Comment author: John_Maxwell_IV 25 May 2012 09:46:22PM 3 points [-]

Just for the benefit of bystanders, most computer programs to do what I described are far easier to understand than the one wmorgan wrote.

Comment author: fubarobfusco 26 May 2012 04:46:43AM *  2 points [-]

It's actually quite straightforward. It's just written in a language that most coders don't use, and moreover it uses data types that most "coderly" languages don't have. It would be pretty obvious to many experienced Unix sysadmins, though; there's nothing here that a sysadmin wouldn't use in doing log analysis or the like.

The most accessible data types in Unix shellscript are strings, semi-lazy streams of strings, and processes.
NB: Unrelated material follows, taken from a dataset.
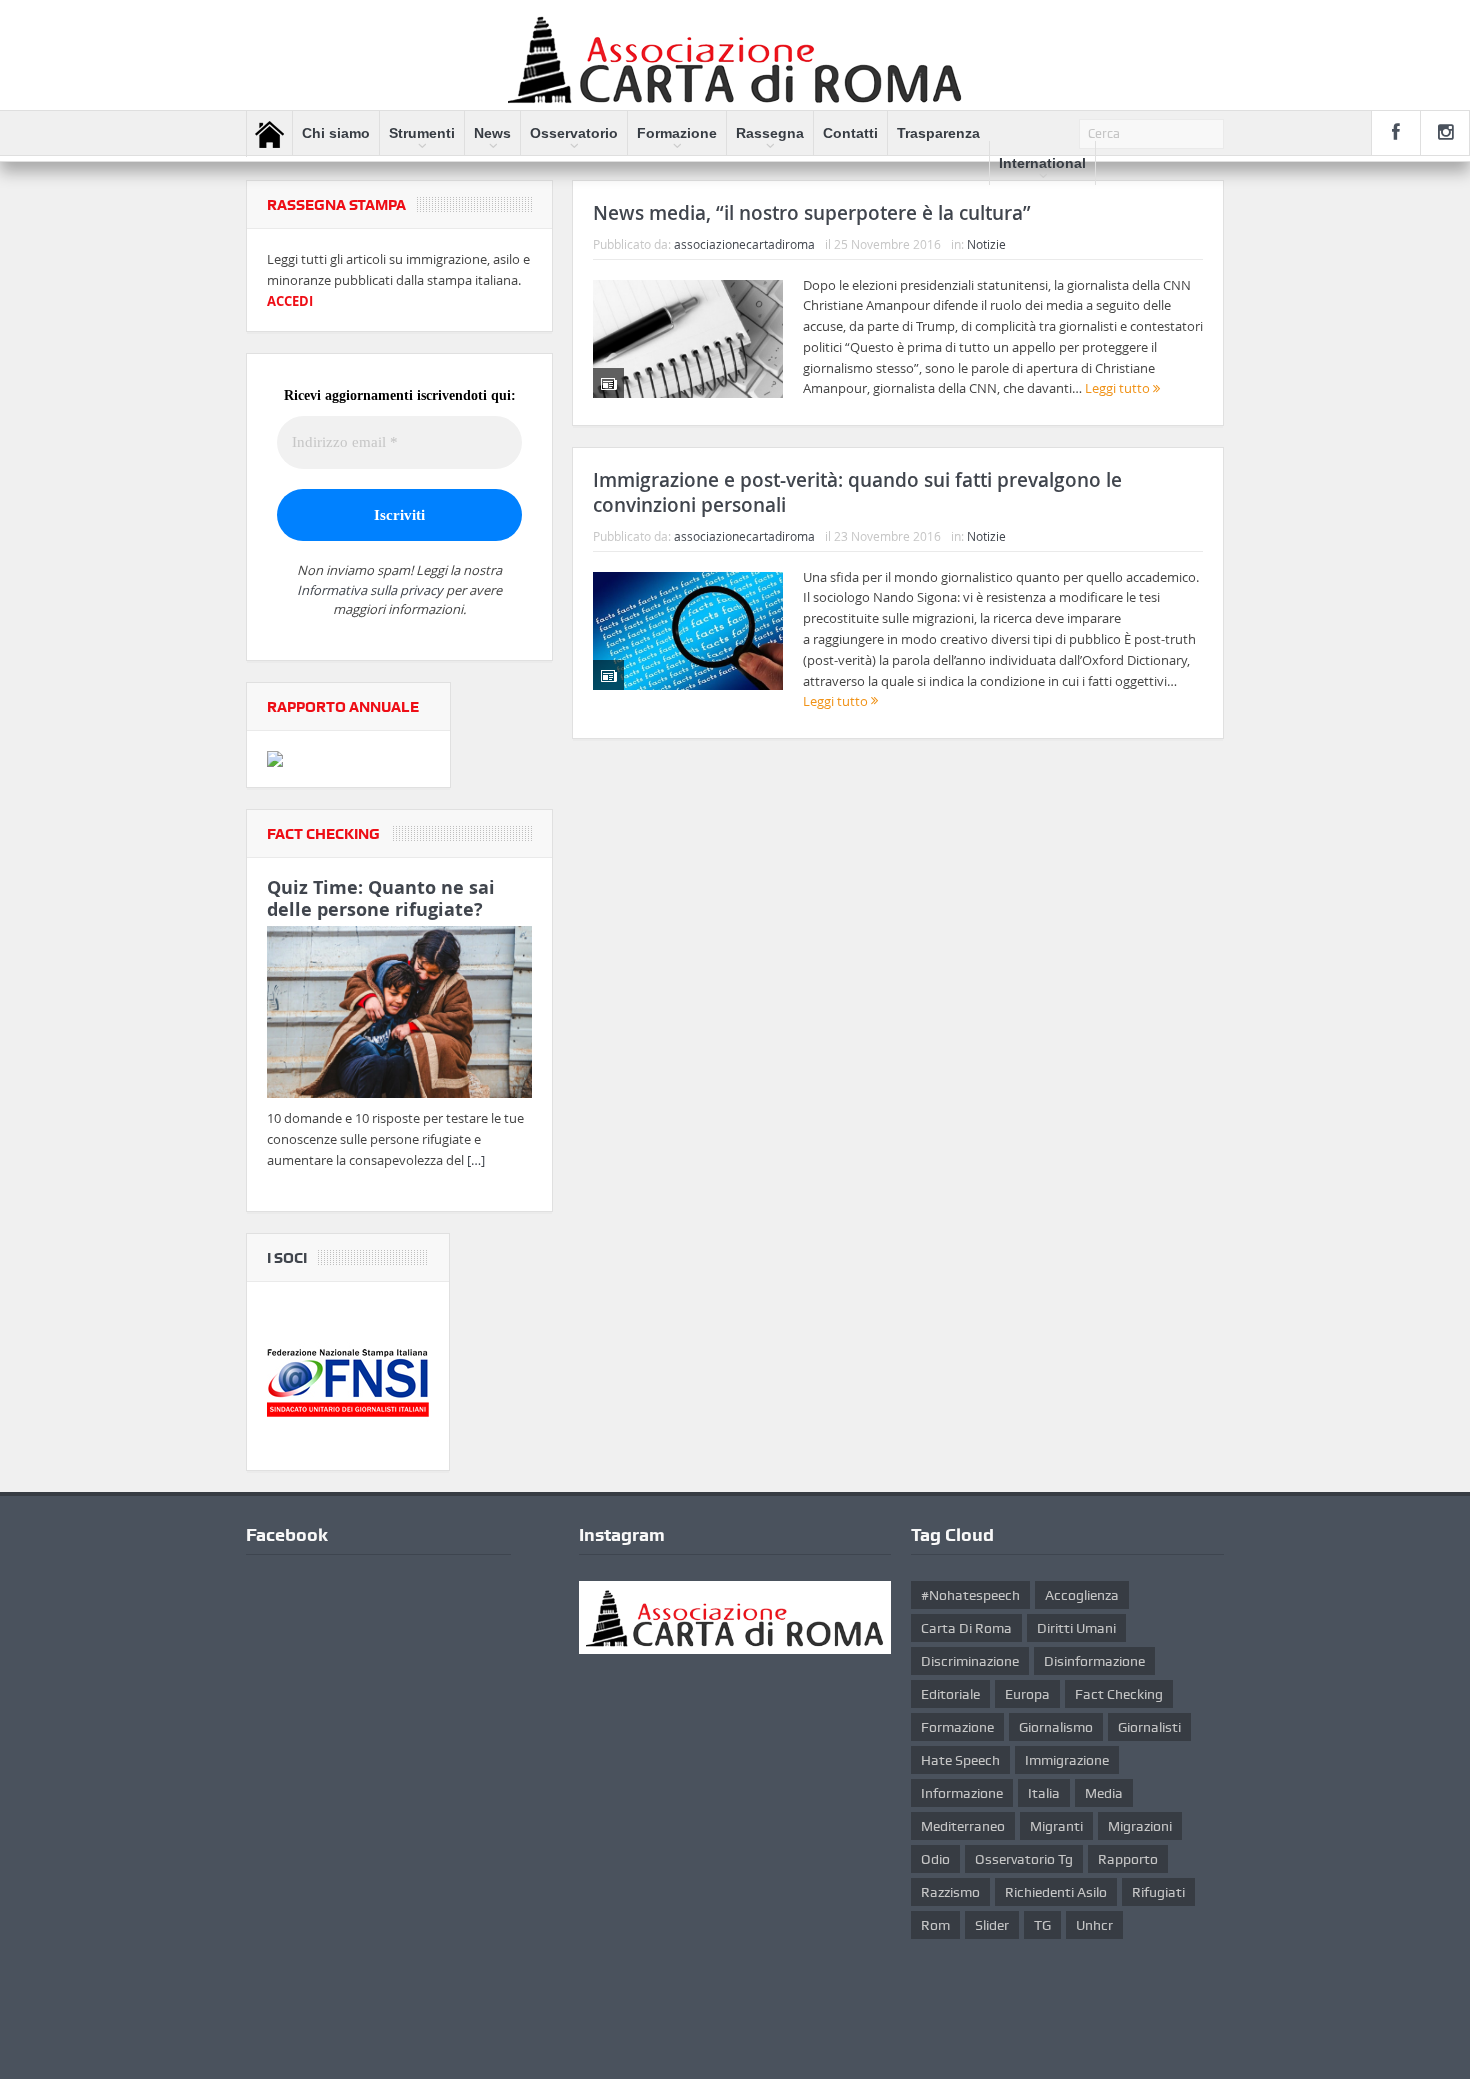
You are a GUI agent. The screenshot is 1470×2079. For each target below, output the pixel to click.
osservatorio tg (1024, 1859)
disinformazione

A shell pipeline, such as the above, is a sequence of processes connected by streams; each process's output is the next one's input.

  1. cat /usr/share/dict/words | \ Create a stream of strings from a single file, namely a standard list of English words.
  2. sed -e 's/.*\(.\)/\1/' | \ For each word, extract the last letter.
  3. tr A-Z a-z | \ Change any uppercase letters to lowercase.
  4. sort | \ Sort the stream, so that all identical letters are adjacent to one another.
  5. uniq -c | \ Count identical adjacent letters.
  6. sort -rn Sort numerically so that the letters with the highest counts come first.

It is not really clear to me that this is particularly less expressive than the straightforward way to do an equivalent operation in modern Python, as follows:

import collections
c = collections.Counter()
for line in file("/usr/share/dict/words"):
line = line.strip().lower()
if not line:
continue
c[line[-1]] += 1
for (ltr, count) in c.most_common():
print ltr, count
Comment author: shokwave 28 May 2012 01:10:57PM 1 point [-]

Ways in which it might be less expressive: using the small, efficient pieces of Unix takes a while to be conceptually similar to using the different functions of a programming language. Using a regex.

(Inferential distance is hard to estimate; I know I like to hear where I'm incorrectly assuming short distances; I hope you do too).